▼▼▼
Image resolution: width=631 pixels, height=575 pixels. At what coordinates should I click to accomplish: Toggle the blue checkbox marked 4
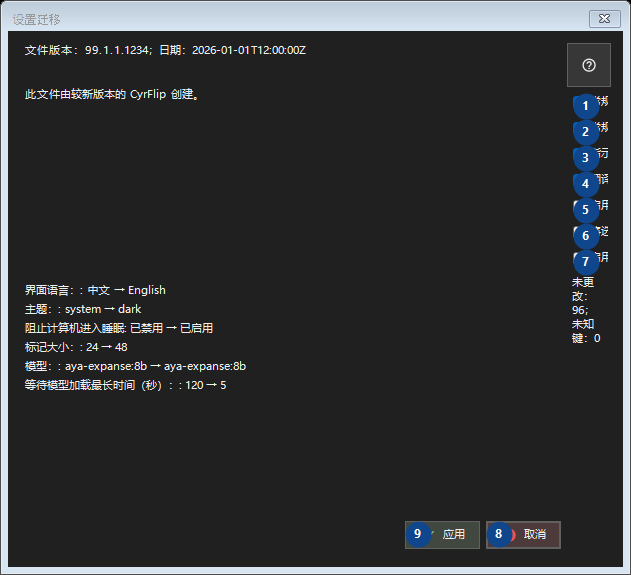(x=579, y=179)
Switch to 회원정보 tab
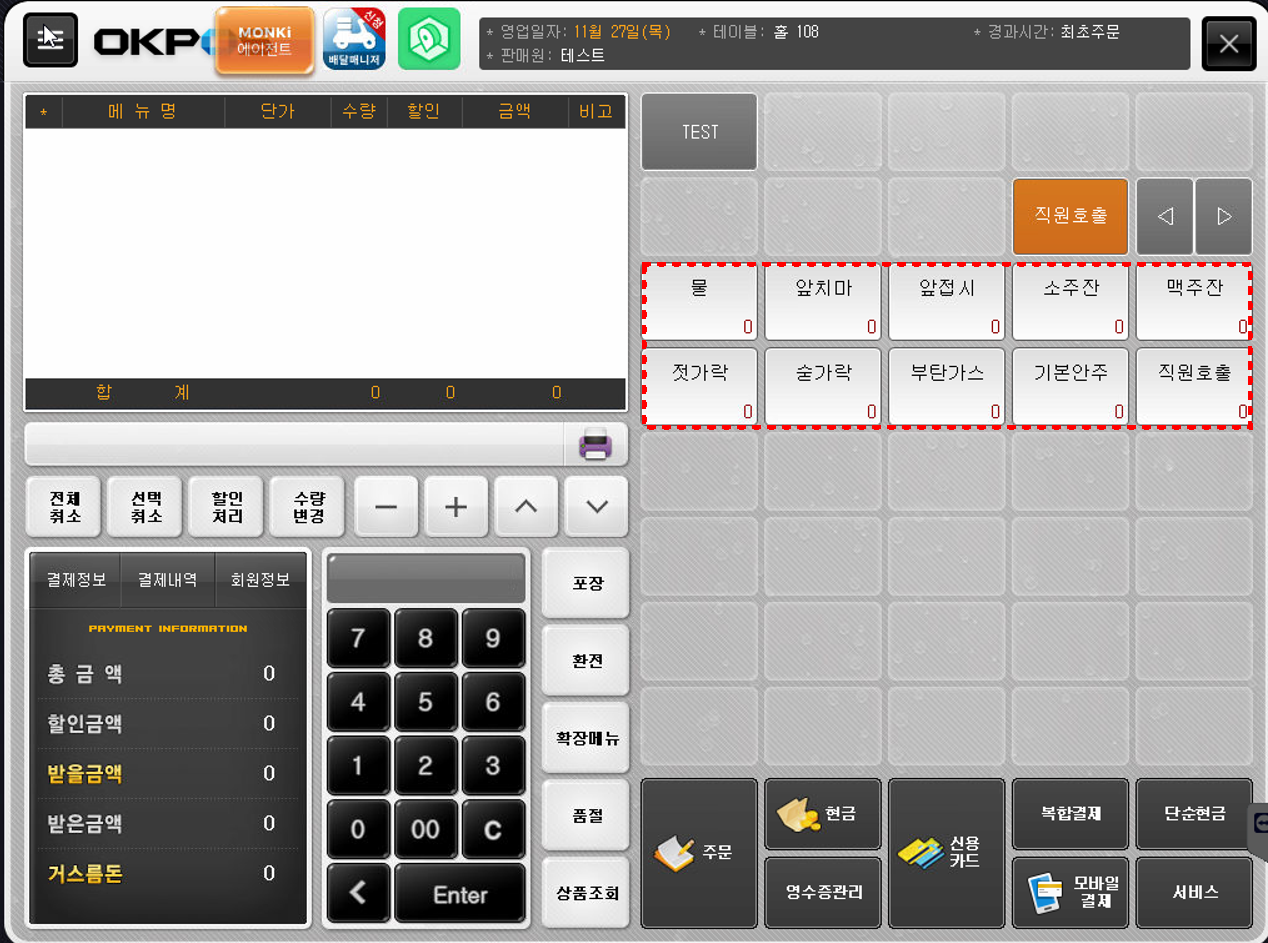 coord(260,580)
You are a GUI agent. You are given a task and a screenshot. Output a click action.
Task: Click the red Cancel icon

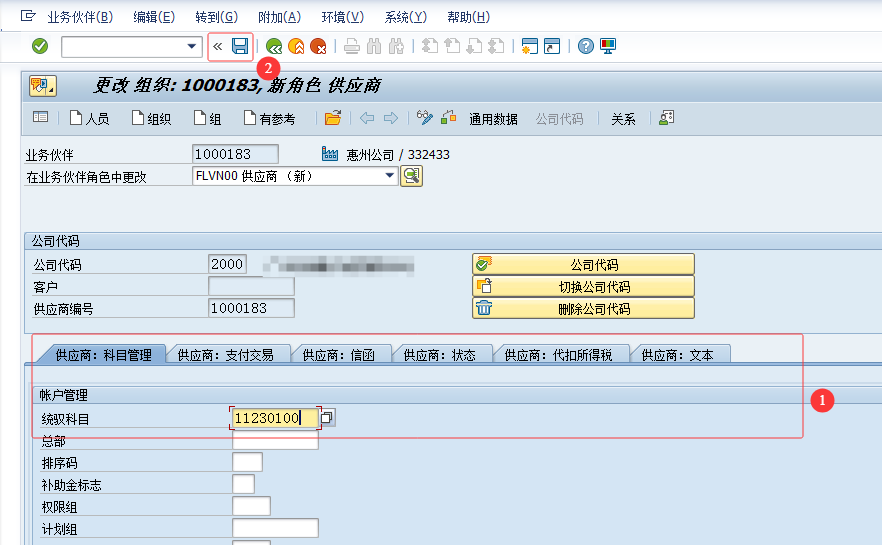click(318, 46)
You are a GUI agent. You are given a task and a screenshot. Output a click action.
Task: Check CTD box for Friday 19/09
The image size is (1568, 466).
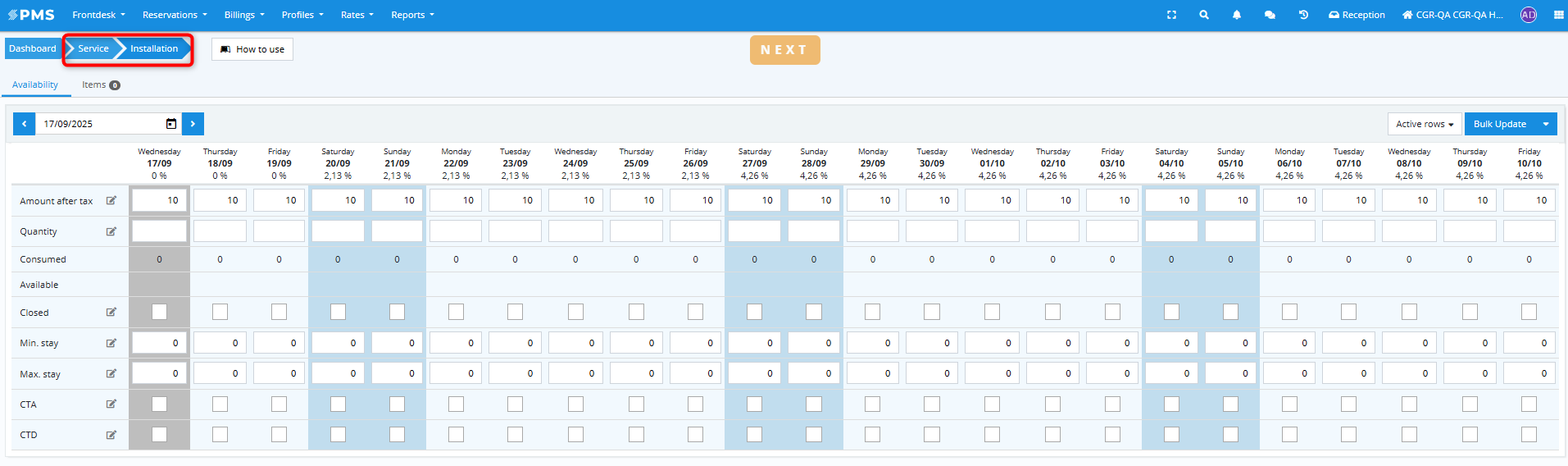(x=280, y=435)
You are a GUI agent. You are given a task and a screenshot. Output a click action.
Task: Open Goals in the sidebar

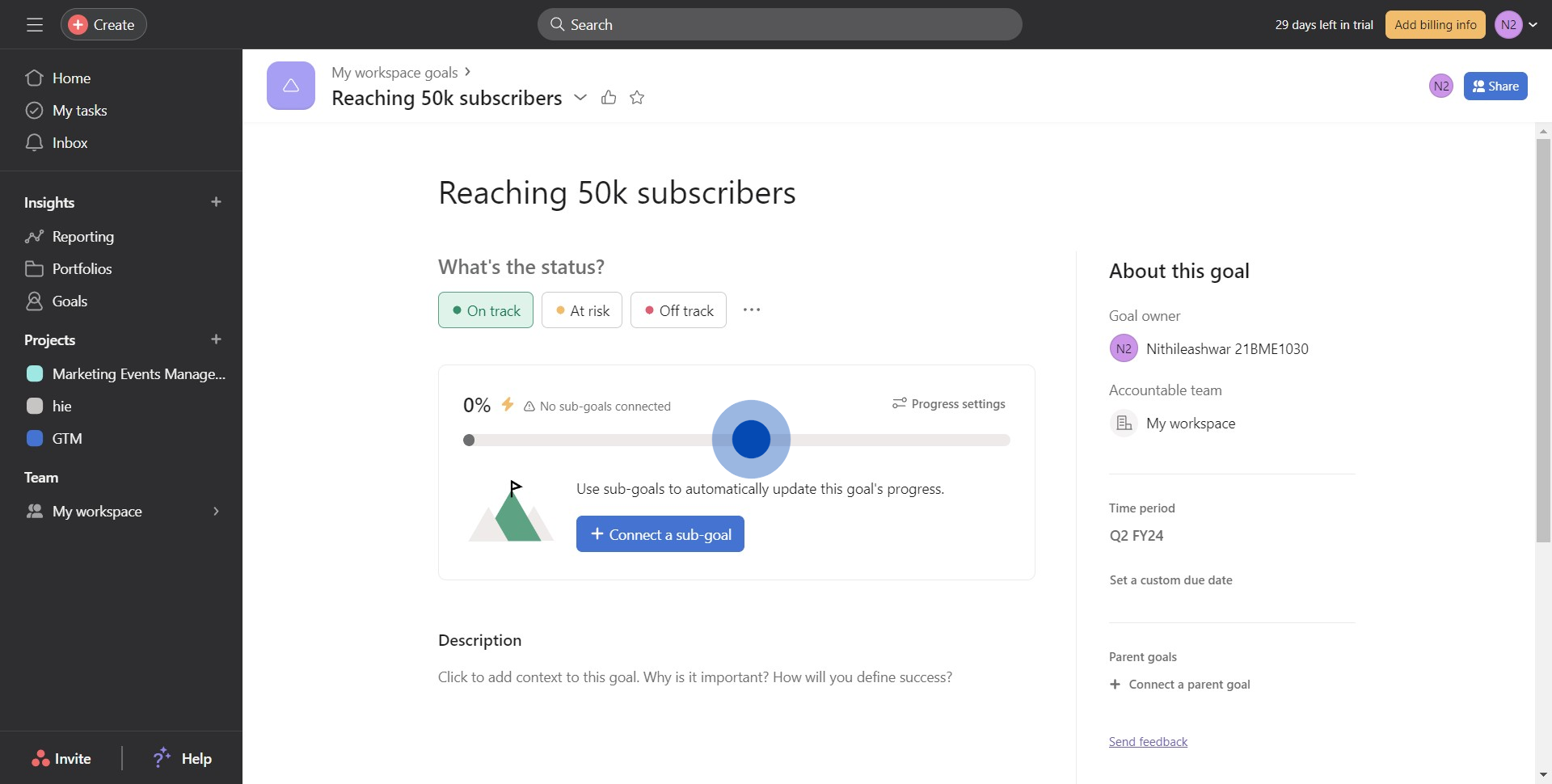tap(70, 301)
▲▲▲
### TO DO
Transcribe all of the data above exactly; no picture belongs in the copy.

### PROBLEM SOLUTION
Image resolution: width=631 pixels, height=575 pixels. At what coordinates should I click to accomplish: Toggle the blue checkbox marked 4
(x=579, y=179)
Switch to 회원정보 tab
 coord(260,580)
You are a GUI agent. You are given a task and a screenshot. Output a click action.
Task: Click the red Cancel icon

click(318, 46)
You are a GUI agent. You are given a task and a screenshot. Output a click action.
Task: Check CTD box for Friday 19/09
The image size is (1568, 466).
(x=280, y=435)
You are a GUI agent. You are given a task and a screenshot. Output a click action.
Task: Open Goals in the sidebar

tap(70, 301)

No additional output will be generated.